Assignment 1:
Summarize the article on the Druid gubernatorial candidate in two sentences.
Assignment 2:
Reproduce word for word the part of the article on the Druid gubernatorial candidate that runs from "But everything’s not" up to and including "for spiritual purposes.".

Provided passage Start Marker

The Orange County Weekly ^ | March 28, 2002 | Victor D. Infante

Posted on 03/28/2002 11:30:11 AM PST by afuturegovernor

The Druidic Candidate
Can California deal with a Druid for governor?

by Victor D. Infante

In a country just now coming to grips with its millions of Muslim residents, and in a county that not long ago freaked out about the construction of a Hindu temple in Buena Park, a Druid running for governor is bound to raise eyebrows. But Libertarian gubernatorial candidate and Druid Gary Copeland doesn’t just tolerate the flak: he welcomes it, like a guy who wrote the kick-me note he stuck on his own back—even when the flak is fired by fellow Libertarians.

"It doesn’t bother me at all," says Copeland. "It’s not an issue with me. It’s their issue, not mine. When people speak, they speak for who they are. . . . It’s my path to serve, and I’m doing that. I know not everyone’s going to agree, but that’s okay."

But everything’s not entirely okay. Copeland doesn’t mask his annoyance at a Newsweek article that dismissed him as a "whacko" or with postings on a Libertarian e-mail list that chastised him for noting that he’s a Druid in the California voter’s guide, although he didn’t note that he once advocated the use of LSD for spiritual purposes.

Provided passage End Marker
Source material Start Marker

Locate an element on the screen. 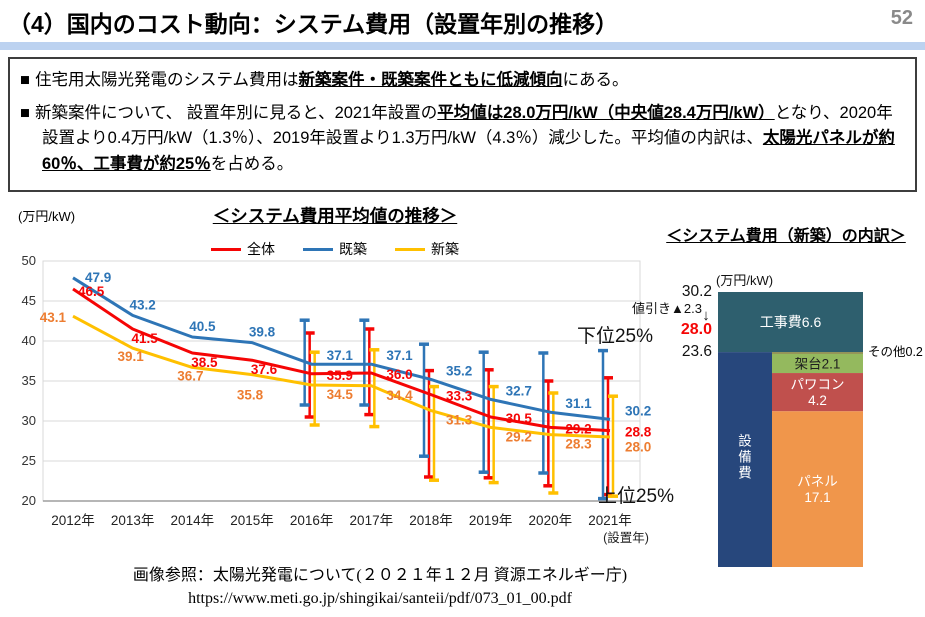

Source material End Marker

Expected output 1:
Gary Copeland, a Libertarian candidate for governor and a Druid, says he welcomes the criticism his religion draws, even from fellow Libertarians, and that it is their issue, not his. Still, he is openly annoyed by a Newsweek article that called him a "whacko" and by postings on a Libertarian e-mail list that chastised him for noting in the California voter's guide that he is a Druid.

Expected output 2:
But everything’s not entirely okay. Copeland doesn’t mask his annoyance at a Newsweek article that dismissed him as a "whacko" or with postings on a Libertarian e-mail list that chastised him for noting that he’s a Druid in the California voter’s guide, although he didn’t note that he once advocated the use of LSD for spiritual purposes.